* DIRECTIVE *
Rewrite the following lines, replacing every "Instruction" with "Command" and leaving everything else unchanged.

::::

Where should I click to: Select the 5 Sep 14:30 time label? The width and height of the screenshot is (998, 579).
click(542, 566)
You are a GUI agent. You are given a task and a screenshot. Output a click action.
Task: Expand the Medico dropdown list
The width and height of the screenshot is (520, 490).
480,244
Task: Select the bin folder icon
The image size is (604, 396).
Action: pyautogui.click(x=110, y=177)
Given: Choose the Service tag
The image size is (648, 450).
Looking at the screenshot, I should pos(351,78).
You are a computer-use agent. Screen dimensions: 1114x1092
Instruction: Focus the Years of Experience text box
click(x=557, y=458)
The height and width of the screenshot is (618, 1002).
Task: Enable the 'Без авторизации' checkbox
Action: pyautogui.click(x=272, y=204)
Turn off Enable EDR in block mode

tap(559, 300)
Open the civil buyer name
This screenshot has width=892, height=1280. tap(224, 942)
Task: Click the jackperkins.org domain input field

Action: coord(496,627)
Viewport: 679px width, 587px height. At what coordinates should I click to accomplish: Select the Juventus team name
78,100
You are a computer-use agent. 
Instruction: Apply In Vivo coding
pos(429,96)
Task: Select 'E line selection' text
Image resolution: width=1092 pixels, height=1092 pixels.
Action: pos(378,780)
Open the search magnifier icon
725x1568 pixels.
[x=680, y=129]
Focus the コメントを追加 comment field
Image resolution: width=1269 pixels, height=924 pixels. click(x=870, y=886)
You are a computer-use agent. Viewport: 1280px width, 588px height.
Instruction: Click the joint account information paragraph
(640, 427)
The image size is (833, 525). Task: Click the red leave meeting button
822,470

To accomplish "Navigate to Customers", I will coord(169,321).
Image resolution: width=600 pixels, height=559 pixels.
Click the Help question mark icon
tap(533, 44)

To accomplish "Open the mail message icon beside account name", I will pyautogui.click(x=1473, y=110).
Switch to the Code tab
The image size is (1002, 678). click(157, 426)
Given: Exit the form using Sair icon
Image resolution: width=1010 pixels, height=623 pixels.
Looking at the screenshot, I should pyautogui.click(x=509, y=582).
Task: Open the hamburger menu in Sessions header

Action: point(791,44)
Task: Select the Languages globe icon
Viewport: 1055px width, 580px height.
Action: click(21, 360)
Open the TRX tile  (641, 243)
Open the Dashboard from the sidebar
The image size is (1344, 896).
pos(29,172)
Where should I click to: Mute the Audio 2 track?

::::

* ANSWER TO THE PROBLEM *
Where should I click to: Select the 5 Sep 14:30 time label? The width and height of the screenshot is (998, 579).
click(542, 566)
You are a GUI agent. You are given a task and a screenshot. Output a click action.
Task: Expand the Medico dropdown list
The width and height of the screenshot is (520, 490).
480,244
Task: Select the bin folder icon
The image size is (604, 396).
Action: pyautogui.click(x=110, y=177)
Given: Choose the Service tag
The image size is (648, 450).
Looking at the screenshot, I should pos(351,78).
You are a computer-use agent. Screen dimensions: 1114x1092
Command: Focus the Years of Experience text box
click(x=557, y=458)
The height and width of the screenshot is (618, 1002).
Task: Enable the 'Без авторизации' checkbox
Action: pyautogui.click(x=272, y=204)
Turn off Enable EDR in block mode

tap(559, 300)
Open the civil buyer name
This screenshot has width=892, height=1280. tap(224, 942)
Task: Click the jackperkins.org domain input field

Action: coord(496,627)
Viewport: 679px width, 587px height. At what coordinates should I click to accomplish: Select the Juventus team name
78,100
You are a computer-use agent. 
Command: Apply In Vivo coding
pos(429,96)
Task: Select 'E line selection' text
Image resolution: width=1092 pixels, height=1092 pixels.
Action: pos(378,780)
Open the search magnifier icon
725x1568 pixels.
[x=680, y=129]
Focus the コメントを追加 comment field
Image resolution: width=1269 pixels, height=924 pixels. click(x=870, y=886)
You are a computer-use agent. Viewport: 1280px width, 588px height.
Command: Click the joint account information paragraph
(640, 427)
The image size is (833, 525). Task: Click the red leave meeting button
822,470

To accomplish "Navigate to Customers", I will coord(169,321).
Image resolution: width=600 pixels, height=559 pixels.
Click the Help question mark icon
tap(533, 44)

To accomplish "Open the mail message icon beside account name", I will pyautogui.click(x=1473, y=110).
Switch to the Code tab
The image size is (1002, 678). click(157, 426)
Given: Exit the form using Sair icon
Image resolution: width=1010 pixels, height=623 pixels.
Looking at the screenshot, I should pyautogui.click(x=509, y=582).
Task: Open the hamburger menu in Sessions header

Action: point(791,44)
Task: Select the Languages globe icon
Viewport: 1055px width, 580px height.
Action: click(21, 360)
Open the TRX tile  (641, 243)
Open the Dashboard from the sidebar
The image size is (1344, 896).
pos(29,172)
Where should I click to: Mute the Audio 2 track?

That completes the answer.